- _WORK ORDER_
Filter these entries, keeping only lines that hold the word "Given".

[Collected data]

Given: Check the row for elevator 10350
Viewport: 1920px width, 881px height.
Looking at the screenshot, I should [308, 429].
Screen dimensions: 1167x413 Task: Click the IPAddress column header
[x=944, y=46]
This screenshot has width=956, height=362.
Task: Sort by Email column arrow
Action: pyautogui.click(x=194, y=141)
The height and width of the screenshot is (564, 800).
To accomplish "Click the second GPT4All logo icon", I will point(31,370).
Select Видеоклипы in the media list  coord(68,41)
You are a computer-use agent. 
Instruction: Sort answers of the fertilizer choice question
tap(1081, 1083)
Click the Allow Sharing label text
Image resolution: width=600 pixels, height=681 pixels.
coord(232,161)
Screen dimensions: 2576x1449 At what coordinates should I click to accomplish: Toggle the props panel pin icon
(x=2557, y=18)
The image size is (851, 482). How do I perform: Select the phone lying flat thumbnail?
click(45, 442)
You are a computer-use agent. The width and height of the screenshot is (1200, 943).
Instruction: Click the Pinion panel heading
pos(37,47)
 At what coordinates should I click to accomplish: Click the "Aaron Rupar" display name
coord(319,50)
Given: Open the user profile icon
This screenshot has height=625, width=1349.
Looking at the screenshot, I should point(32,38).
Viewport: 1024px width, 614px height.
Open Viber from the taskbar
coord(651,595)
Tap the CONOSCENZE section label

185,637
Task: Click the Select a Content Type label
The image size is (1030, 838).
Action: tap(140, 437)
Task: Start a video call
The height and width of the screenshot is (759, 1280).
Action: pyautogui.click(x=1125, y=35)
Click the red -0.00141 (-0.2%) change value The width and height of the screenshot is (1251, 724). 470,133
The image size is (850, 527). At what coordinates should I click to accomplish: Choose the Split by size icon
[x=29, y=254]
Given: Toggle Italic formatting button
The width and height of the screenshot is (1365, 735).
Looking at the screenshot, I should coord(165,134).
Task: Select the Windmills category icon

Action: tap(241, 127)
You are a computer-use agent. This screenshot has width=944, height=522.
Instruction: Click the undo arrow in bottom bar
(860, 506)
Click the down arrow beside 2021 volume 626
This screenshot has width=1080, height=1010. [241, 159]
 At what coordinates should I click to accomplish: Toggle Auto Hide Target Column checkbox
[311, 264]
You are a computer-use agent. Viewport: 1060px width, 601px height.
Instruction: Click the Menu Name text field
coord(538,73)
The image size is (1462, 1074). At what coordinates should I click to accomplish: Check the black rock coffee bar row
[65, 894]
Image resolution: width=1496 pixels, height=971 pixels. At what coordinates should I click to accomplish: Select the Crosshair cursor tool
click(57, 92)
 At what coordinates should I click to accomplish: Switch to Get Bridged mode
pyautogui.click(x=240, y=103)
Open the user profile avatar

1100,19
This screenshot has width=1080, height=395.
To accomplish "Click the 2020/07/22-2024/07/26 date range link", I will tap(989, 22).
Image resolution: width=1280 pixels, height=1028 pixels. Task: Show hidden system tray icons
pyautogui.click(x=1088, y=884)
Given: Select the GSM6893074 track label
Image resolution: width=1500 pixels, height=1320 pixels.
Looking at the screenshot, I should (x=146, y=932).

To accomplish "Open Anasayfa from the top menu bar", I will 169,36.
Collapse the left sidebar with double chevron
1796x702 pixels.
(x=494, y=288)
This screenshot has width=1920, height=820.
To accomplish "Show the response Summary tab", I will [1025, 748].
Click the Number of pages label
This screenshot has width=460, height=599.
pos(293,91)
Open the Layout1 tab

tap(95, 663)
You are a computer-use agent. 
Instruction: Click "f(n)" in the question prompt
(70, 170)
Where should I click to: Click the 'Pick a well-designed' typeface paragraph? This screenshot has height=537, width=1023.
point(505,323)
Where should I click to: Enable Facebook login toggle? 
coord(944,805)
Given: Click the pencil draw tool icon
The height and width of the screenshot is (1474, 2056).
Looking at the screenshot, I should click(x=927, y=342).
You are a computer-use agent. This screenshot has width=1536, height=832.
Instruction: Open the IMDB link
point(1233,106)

- _REPLY_
Given: Check the row for elevator 10350
Given: Open the user profile icon
Given: Toggle Italic formatting button
Given: Select the GSM6893074 track label
Given: Click the pencil draw tool icon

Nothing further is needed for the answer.